▶ **Selected excerpt**:
The scientific goal of the project is to investigate the essential dynamical and thermo-dynamical mechanisms of HIW-cyclones by measurements with the new long range and high altitude German research aircraft HALO and by model simulations using the NWP model COSMO-DE. Additionally the research aircraft DO 128 will operate close to the sea surface for measurements of turbulent fluxes before, during and after the passage of cyclones. A meteorological surface station equipped with remote sensing (lidar, radar, radiometer) and in situ instruments (radiosondes) will deliver background data on longer term. Better understanding of the governing flow patterns and their appropriate prediction give reason to reduce the damages and air pollution risks associated with the processes mentioned and therefore might be beneficial in ecological and economical aspects.
HyMeX-Whitebook relevant topics addressed in this proposal (WG 3.3, WG 3.4)

▶ **Stored data entries**:
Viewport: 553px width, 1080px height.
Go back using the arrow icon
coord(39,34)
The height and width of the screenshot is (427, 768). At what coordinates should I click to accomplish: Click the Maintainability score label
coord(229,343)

---

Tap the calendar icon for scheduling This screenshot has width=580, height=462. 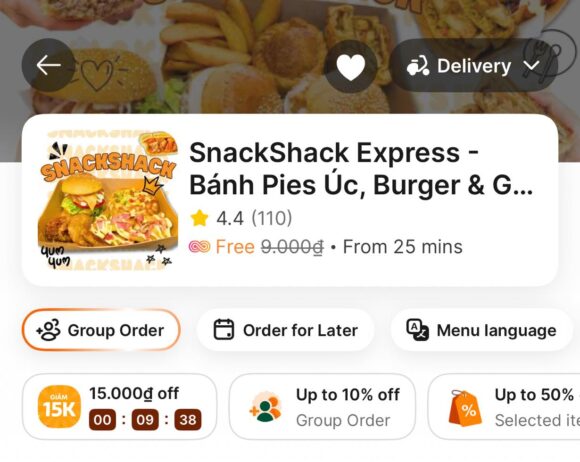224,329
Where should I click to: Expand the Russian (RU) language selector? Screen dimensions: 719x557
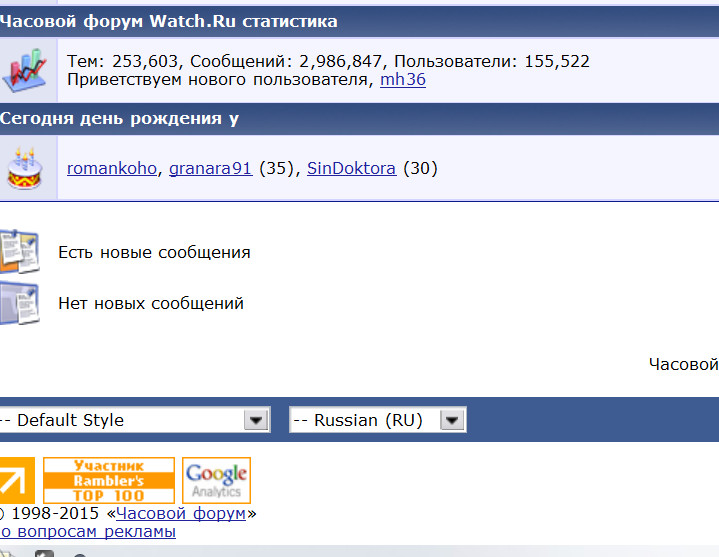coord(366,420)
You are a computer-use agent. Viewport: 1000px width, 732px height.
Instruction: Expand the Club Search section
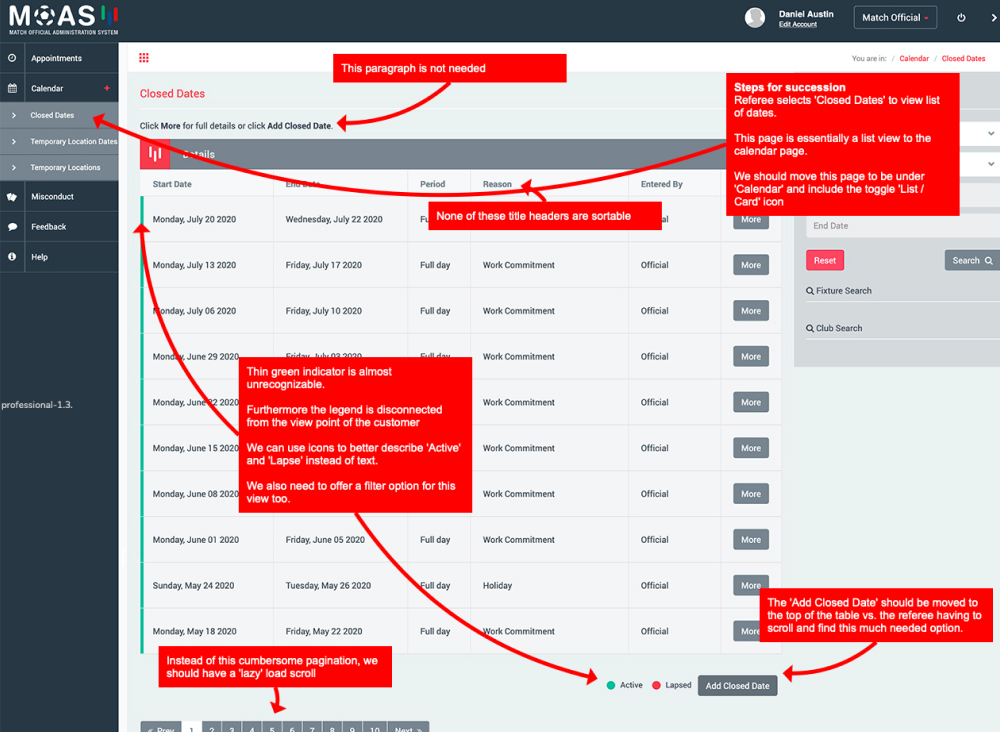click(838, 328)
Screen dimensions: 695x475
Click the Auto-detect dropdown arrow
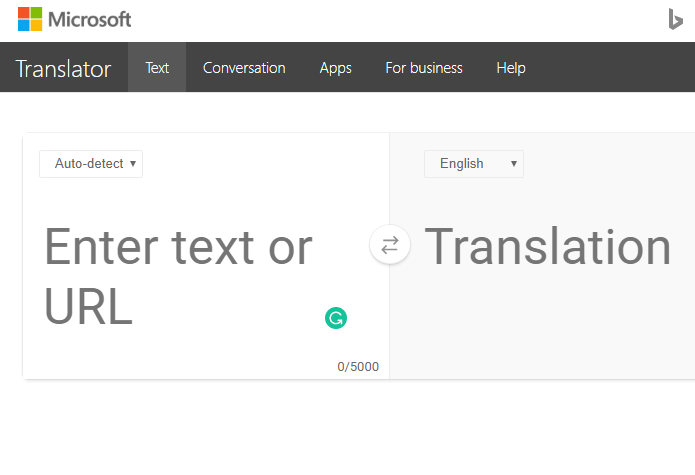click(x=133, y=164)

▶ **Work to complete**:
a: In the passage on the cyclone research project, copy word for word everything from "The scientific goal" down to "and economical aspects.".
b: Write out the entries exactly, covering everything from the line that contains "Screen dimensions: 695x475" down to the line that contains "click(x=133, y=164)". Include both of those lines, and leave the pictures out of your answer.

▶ **Problem solutions**:
a:
The scientific goal of the project is to investigate the essential dynamical and thermo-dynamical mechanisms of HIW-cyclones by measurements with the new long range and high altitude German research aircraft HALO and by model simulations using the NWP model COSMO-DE. Additionally the research aircraft DO 128 will operate close to the sea surface for measurements of turbulent fluxes before, during and after the passage of cyclones. A meteorological surface station equipped with remote sensing (lidar, radar, radiometer) and in situ instruments (radiosondes) will deliver background data on longer term. Better understanding of the governing flow patterns and their appropriate prediction give reason to reduce the damages and air pollution risks associated with the processes mentioned and therefore might be beneficial in ecological and economical aspects.

b:
Screen dimensions: 695x475
Click the Auto-detect dropdown arrow
click(x=133, y=164)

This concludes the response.